IT HAS BEEN nearly half a century since there has been a deadly clash along the disputed Himalayan border between India and China, despite regular jostling between the forces of both sides.

Tensions have been elevated in recent months but the Indian army’s announcement that 20 of its soldiers died as a result of a skirmish with PLA forces in the Ladakh region of Kashmir at the start of the week is a shock for two reasons.

First, the two sides had agreed a week earlier to respect the Line of Actual Control (LAC) that runs through the remote Galwan Valley. Second, local reports say the Indian soldiers were bludgeoned to death in a fight involving clubs and rocks.

China has not confirmed Indian claims of casualties on its side, as is its won’t, but said in a statement published on the official Weibo account of the PLA Daily that Indian forces had crossed the border, provoking the skirmish.

India has accused China of sending thousands of troops into the valley and says it occupies 38,000 square kilometres of Indian territory. In May, it accused Chinese forces of setting up a tented camp and moving heavy equipment onto the Indian side of the LAC adding another 60 square kilometres.

However, the proximate cause of the latest tensions appears to be India’s construction of a new road along the LAC, a belated tit-for-tat for an attempt by China in 2017 to extend a border road through a disputed area, which is the world’s longest disputed land border.

Indian and Chinese officials are meeting to defuse the latest incident, but broader talks on settling the border are probably needed to de-escalate the situation. The history of repeated break-downs of such discussions is not encouraging, however.

If this is Beijing using the cover of the Covid-19 pandemic to push a foreign policy agenda more nationalistically, just as it appears to be doing with Hong Kong, in the South and East China Seas and with Taiwan, then the prospects of de-escalation are further reduced.

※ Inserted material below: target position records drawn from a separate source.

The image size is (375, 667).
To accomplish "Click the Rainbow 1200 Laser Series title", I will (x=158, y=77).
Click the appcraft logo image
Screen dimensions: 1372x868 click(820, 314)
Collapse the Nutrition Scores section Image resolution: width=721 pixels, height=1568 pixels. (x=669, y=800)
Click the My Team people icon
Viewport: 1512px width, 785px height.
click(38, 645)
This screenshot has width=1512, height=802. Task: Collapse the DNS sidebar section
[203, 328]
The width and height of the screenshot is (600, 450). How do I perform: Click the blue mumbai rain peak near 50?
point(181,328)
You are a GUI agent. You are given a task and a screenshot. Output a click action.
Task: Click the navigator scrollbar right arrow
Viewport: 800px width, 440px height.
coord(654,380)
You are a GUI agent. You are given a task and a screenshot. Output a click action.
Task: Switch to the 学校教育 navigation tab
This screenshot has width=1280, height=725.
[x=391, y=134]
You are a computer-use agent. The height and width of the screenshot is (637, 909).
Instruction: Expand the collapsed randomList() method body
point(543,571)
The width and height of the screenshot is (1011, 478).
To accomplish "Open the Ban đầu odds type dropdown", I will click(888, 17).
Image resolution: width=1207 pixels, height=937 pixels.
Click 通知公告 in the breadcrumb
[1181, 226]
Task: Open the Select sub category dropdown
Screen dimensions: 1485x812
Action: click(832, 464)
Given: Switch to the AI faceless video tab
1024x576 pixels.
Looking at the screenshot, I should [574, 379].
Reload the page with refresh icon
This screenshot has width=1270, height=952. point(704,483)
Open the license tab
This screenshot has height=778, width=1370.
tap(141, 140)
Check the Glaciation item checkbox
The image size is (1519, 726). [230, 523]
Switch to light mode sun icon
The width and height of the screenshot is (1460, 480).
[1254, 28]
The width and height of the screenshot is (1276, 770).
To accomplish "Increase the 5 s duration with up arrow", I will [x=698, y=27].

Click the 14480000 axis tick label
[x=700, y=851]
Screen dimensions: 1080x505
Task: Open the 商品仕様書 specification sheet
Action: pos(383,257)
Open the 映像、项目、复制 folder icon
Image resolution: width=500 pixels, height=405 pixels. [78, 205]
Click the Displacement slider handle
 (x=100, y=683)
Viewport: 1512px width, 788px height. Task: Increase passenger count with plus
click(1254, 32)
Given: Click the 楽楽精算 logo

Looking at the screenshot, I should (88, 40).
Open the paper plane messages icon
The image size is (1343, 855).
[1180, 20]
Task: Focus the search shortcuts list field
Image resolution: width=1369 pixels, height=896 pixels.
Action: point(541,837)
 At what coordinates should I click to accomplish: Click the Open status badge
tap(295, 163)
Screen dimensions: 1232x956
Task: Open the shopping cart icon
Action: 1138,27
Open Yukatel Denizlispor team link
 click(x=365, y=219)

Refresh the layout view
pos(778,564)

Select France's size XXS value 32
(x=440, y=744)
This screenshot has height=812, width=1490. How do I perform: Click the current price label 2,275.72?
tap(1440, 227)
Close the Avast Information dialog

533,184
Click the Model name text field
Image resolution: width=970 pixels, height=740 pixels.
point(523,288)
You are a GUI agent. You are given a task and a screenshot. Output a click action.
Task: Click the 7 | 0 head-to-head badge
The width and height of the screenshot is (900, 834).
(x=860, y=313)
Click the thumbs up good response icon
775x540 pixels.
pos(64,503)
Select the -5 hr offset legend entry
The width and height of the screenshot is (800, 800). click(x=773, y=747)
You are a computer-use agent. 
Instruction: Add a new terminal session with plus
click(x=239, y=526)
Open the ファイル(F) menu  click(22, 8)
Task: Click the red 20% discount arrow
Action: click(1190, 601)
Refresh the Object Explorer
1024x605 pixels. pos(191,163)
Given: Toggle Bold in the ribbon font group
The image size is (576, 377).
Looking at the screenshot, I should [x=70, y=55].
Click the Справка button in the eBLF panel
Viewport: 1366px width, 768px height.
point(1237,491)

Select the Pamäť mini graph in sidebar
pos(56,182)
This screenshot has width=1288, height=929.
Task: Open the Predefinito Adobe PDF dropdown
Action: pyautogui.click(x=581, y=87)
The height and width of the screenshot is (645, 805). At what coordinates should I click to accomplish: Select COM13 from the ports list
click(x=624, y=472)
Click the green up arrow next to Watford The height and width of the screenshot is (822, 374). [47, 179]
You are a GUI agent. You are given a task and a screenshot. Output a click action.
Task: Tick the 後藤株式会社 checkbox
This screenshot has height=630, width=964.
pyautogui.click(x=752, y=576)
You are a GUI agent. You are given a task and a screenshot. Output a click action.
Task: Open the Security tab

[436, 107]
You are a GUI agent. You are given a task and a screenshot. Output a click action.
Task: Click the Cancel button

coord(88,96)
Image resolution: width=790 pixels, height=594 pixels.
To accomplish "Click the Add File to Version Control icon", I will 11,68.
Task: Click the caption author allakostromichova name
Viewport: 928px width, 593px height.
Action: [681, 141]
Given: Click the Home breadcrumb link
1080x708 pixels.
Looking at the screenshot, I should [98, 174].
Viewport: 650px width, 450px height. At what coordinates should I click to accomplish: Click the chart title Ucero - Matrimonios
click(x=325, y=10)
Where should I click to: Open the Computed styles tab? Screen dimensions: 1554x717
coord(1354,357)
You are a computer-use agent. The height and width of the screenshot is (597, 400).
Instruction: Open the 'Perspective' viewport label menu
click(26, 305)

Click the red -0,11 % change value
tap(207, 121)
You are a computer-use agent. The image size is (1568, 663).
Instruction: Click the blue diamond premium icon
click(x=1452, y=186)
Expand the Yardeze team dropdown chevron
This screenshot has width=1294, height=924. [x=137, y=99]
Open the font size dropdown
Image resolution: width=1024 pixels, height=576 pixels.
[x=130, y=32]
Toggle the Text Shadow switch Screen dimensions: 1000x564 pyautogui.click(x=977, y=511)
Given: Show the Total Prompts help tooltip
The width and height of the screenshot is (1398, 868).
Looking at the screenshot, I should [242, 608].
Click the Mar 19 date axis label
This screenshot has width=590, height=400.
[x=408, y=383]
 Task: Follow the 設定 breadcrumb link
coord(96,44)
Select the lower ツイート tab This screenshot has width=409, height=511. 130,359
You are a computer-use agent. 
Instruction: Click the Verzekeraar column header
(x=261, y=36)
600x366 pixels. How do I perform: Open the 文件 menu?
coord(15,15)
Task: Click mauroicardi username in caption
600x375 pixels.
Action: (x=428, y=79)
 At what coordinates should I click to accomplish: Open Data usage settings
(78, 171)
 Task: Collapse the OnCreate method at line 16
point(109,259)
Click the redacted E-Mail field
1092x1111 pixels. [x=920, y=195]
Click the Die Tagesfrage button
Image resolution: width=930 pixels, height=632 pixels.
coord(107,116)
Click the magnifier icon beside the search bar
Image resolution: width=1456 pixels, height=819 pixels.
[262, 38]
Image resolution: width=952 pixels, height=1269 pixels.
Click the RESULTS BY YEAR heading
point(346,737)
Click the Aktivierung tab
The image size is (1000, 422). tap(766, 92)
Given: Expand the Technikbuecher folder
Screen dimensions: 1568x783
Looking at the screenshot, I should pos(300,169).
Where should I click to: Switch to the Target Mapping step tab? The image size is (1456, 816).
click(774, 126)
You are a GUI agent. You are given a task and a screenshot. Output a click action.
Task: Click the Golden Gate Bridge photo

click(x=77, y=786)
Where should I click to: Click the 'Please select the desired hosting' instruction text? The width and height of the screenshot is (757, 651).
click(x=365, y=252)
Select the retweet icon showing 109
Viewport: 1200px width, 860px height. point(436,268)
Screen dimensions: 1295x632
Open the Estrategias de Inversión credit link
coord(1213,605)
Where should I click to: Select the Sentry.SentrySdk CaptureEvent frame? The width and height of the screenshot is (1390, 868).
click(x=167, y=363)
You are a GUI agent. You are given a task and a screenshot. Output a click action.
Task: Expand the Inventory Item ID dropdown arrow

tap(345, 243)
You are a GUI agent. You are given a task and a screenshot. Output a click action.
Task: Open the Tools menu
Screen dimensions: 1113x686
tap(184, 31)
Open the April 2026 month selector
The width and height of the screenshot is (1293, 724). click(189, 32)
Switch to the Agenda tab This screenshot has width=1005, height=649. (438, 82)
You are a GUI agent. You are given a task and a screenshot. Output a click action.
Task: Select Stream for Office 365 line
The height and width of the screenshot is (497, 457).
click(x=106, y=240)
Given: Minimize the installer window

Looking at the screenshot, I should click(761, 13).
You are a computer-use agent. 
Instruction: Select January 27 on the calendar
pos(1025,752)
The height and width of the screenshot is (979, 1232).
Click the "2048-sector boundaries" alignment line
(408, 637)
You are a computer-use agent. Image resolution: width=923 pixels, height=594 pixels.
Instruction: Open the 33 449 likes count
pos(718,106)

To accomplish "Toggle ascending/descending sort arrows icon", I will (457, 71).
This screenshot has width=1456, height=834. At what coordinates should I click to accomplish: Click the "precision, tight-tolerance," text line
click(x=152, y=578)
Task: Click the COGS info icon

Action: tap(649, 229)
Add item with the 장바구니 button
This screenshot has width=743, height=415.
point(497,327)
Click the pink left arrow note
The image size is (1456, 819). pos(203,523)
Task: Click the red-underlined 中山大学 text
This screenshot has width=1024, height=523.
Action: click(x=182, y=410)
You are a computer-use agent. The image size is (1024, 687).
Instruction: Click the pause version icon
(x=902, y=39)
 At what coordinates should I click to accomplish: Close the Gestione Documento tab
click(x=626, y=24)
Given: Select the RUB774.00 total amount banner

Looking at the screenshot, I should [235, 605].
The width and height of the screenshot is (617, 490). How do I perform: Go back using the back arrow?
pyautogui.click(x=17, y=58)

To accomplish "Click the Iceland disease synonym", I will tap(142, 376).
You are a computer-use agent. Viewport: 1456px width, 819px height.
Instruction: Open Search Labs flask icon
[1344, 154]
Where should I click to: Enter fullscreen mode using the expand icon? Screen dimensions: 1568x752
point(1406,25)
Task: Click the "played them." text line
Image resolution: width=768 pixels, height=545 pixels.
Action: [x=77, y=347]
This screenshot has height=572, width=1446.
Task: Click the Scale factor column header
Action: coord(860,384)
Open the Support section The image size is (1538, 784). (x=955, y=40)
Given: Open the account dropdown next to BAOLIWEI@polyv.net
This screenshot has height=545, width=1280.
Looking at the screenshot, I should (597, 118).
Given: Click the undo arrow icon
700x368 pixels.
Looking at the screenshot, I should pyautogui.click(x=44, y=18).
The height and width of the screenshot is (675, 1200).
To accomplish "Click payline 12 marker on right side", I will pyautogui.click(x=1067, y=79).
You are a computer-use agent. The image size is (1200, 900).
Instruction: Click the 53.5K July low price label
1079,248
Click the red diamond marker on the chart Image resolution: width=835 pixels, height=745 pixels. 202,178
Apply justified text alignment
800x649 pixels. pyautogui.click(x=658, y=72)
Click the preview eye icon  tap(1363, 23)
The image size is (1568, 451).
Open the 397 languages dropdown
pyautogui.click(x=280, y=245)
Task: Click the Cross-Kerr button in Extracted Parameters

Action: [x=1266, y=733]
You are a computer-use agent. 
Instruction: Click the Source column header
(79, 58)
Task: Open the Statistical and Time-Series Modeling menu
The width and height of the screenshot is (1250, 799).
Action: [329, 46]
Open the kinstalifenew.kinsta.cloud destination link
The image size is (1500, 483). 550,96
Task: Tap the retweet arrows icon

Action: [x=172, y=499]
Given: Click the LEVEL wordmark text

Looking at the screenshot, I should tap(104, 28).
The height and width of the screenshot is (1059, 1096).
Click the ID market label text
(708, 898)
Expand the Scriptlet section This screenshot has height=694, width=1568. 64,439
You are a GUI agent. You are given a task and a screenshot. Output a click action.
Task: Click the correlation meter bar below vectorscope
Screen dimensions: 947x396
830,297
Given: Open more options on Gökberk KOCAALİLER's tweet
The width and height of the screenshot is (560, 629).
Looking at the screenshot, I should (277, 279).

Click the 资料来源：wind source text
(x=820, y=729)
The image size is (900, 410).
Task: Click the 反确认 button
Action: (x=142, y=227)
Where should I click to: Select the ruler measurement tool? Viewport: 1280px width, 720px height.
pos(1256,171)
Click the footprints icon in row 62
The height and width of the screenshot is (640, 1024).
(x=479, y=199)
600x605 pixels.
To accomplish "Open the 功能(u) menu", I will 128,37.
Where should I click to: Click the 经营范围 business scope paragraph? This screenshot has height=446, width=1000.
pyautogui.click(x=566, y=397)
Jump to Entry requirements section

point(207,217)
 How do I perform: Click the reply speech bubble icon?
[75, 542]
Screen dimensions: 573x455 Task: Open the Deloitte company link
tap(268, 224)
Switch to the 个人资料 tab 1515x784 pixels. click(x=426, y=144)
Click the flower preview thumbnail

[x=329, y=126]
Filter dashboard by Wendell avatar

Meanwhile, there is no physical evidence that China is backing away. Its heavy weaponry remains at the border. For its part, India would lose face if it stopped its road-building in the region, although it could slow it down as an olive branch if it so chose.

Separately but no less worryingly for Delhi, Nepal’s parliament has approved a controversial new map that shows disputed territories along the India-Nepal border as belonging to Nepal, a cartographical land grab that some in India see China’s hand behind.

India’s offer of new credit deals to Sri Lanka and Mauritius looks ever more like an effort to steer both island nations away from pro-China positions as India hardens its anti-China stance.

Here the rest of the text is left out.